La autoridad sigue el siguiente patrón: se revela primeramente como coacción (¡obedece!), regresa como autocensura (¡prefiero no tener que (…)!) y finalmente se resuelve como farsa (acato para protegerte de mí). China se encuentra en la primera fase; Europa, en la segunda, mientras que la tercera fase es esa supuesta vuelta a una “nueva normalidad”. En esta inédita etapa se espera una sociedad libremente sometida en favor de ese falso sentimiento de protección colectiva. Ya no buscaremos preservarnos de la autoridad como ocurría en la fase posmoderna (pre Covid-19), sino someternos a ella por un bien superior (sentirnos protegidos, ¡cuidar(nos) del prójimo!).
Fíjense en el lema archipregonado en todos los medios de comunicación: “¡Usa la mascarilla (tapabocas) para proteger a tus seres queridos!” Lo que se oculta tras esta “cordial” invitación fraternal es en realidad un mandato cínico: me coloco la mascarilla para que te obligues a usarla; es decir, tras el acto de aparente solidaridad palpita nuestro profundo deseo de protegernos de aquello que pretendemos proteger. ¿No es, acaso, el verdadero trauma a la Covid-19 (¡no el número de muertes!) el miedo a ser contagiado por el prójimo? ¿No se parece este miedo al que infligen los inmigrantes en situación irregular cuando asolan nuestras costas europeas o al del mundo musulmán que amenaza con disolver nuestros valores occidentales (burka, velo islámico, etcétera)? El virus ha inoculado ese miedo al otro (ahora todos somos un potencial enemigo), capaz de infectarnos de algo horrible que disuelva nuestra acomodada vida normal. Por eso, preferimos suspender la vida (¡sobredimensionando la “pandemia”!) antes que reconocer que todo esto es producto de la paranoia. ¿No es acaso esta la misma lógica (de protección frente a lo real) que adoptan los niños cuando fingen que Papá Noel trae los regalos de Navidad para no decepcionar a sus padres?

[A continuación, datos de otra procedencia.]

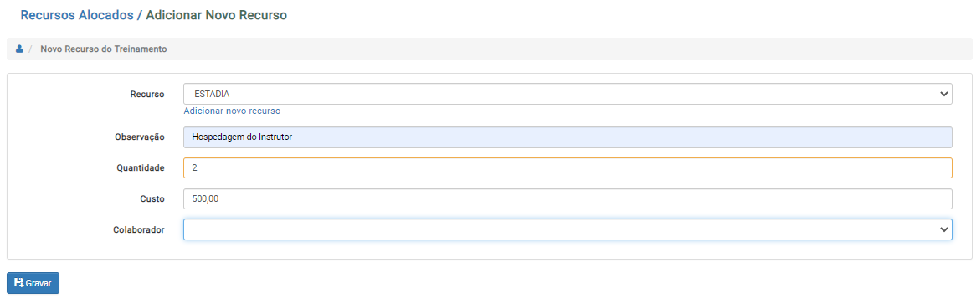Open the empty Colaborador select box
This screenshot has height=304, width=976.
[568, 229]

Y, sin embargo, aunque resulte paradójico, el confinamiento se presenta como la única esperanza para una libertad mejorada (un hijo se libera de su padre solo cuando se revela como firme autoridad y no como amigo al que le confía sus secretos). El consentido sometimiento a horarios, restricciones, protocolos nos colocará frente a una libertad consciente de sus límites, reconocedora de la autoridad que la confronta y alejada del afán de novedades que la aturde y la estrangula.
Nous n’avons pas le choix!
*Antonini de Jiménez es doctor en Economía por la Universidad Católica de Pereira, Colombia. Ha sido profesor universitario en Camboya, México y Colombia. @antoninidejimenez.